Ingress リソースの作成して接続を確認する。YAML ファイルの kind:Ingress を指定。metadata: name: を helloworld で作成した。その他の YAML ファイルの書き方はドキュメントを参照。

参考: Ingress リソース

$ kubectl apply -f ingress.yaml
$ kubectl get ingress
# -- 詳細表示
$ kubectl describe ingress helloworld

ReplicaSet

Pod の複製(レプリカ)数を管理する。Deployment と一緒に利用する。YAML ファイルの kind: で ReplicaSet を指定。

参考: ReplicaSet

$ kubectl apply -f replicaset.yaml
$ kubectl get replicaset

replicaset 数の変更。下記のコマンドだと 5 へ変更している。

$ kubectl scale --replicas=5 replicaset.apps/helloworld

Deployment

複数の Pod でクラスタを構成する。ReplicaSet が利用され Pod のスケールアップなどが可能。Pod を作成時のオプション --restart Never を省略すると Deployment が作成される。

$ kubectl run --image gcr.io/google-samples/hello-app:1.0 helloworld

もしくは、以下のコマンドで作成する。
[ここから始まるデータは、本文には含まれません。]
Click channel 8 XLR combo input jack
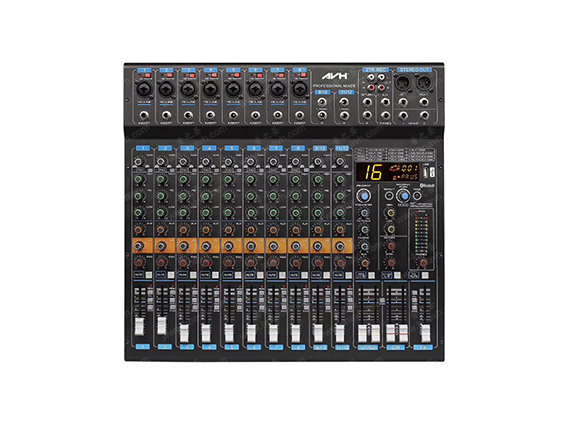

kubectl のバグ(?)のため、自分の環境だと kubectl create による作成が必要だった。

$ kubectl create deployment --image gcr.io/google-samples/hello-app:1.0 helloworld

Deployment に NodePort を作成して curl でアクセス。

$ kubectl expose deployment helloworld --type NodePort --port 8080 --name helloworld-nodeport

# -- minikube 
$ docker exec -it minikube bash
$ curl <IP>:<Port>

Deployment のイメージをバージョンアップし crul でアクセスすると、徐々に Pod が 2.0 になっていくのがわかる。

$ kubectl set image deploy/helloworld hello-app=gcr.io/google-samples/hello-app:2.0

# -- minikube 
$ docker exec -it minikube bash
$ for i in {1..30}; do  curl <IP>:<Port>; sleep 3; done

YAML の利用

kubectl コマンドでリソース作成時に --dry-run=client-o yamlYAML 形式でマニュフェスト・ファイルを出力できる。ここまで、リソース作成に kubectl コマンドを利用してきたが、実運用ではマニュフェスト・ファイルでコードとして管理するほうが一般的。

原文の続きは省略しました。